There are too many emotions to even contemplate sorting out right now, especially at 9am in Starbucks where I tend to cry all too often when I write. I’ll save that for next week when I’m more prepared with a bag full of kleenex and have had some time to process. And of course when I’m armed with some photos:)
This is the beginning of a slew of change and visitors. I have been thinking of strategies for Jonathan, and me, to help us cope over the next months and all I’ve come up with is breath and eat chocolate and chips. I’ll keep working on that. If anybody has any suggestions for when people are visiting and how to handle your adopted kid who can’t handle change, disruption, new people or a tired mama on a regular day please lemme know!
If yesterday was an indication of how things will go then yikes! I just may buy stocks in Humptys and Old Dutch….
Our social worker had a visit, and like when all visitors leave he looses his cool and gets discombobulated for several hours after (she was barley out the door and he was on the floor crying because I said something obviously wrong). But it was during the visit too that he was thrown off, something I thought he was getting better at as evident by two awesome visits from my friend this past week that went so so well. Sigh. One forward two back right?
The extent of Jonathan’s neglect and disruption in the first 4 years of his life is becoming more and more evident as we approach 6 months (whoohooo!) of placement.
In many ways as he is really starting to show us what he needs, what is difficult for him, and where he’s coming, which in turn is helping me have more patience and understanding through the bizarre and quirky and constant behaviours. I mean I knew before, but somehow seeing the patterns and consistent struggles, especially juxtaposed against some really great days these last couple of weeks, is somehow evolving and changing our relationship, our grasp, and our love too, for each other.
AND, because there’s not enough topic changes in this post, Jonathan is signing and talking like crazy!

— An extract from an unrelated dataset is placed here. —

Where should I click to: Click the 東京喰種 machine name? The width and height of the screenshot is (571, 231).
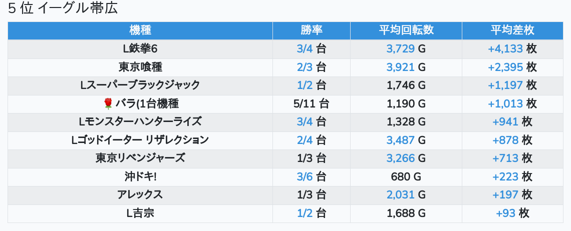140,67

He seems to be in a spurt of language explosion, both talking and signing. This morning in the car, which is often the hardest time to understand him because I can’t see him signing, he told me “mommy bunny back there on grass” I nearly pulled over to find the flippin’ bunny I was so excited. Every word clear, a spontaneous sentence, out of context and I understood. Progress people! He also signed at a stop light “few people walking outside” and “sometimes lots people” Who is this kid?! Since when did he know the sign for ‘sometimes’? Is this what happens when he sleeps more than 9 hours?!
And I swear he’s getting cuter too.
Enough rambling. I have coping supplies to stock up on and a cute little sponge to pickup to meet his Papa. Have a wonderful rest of the week!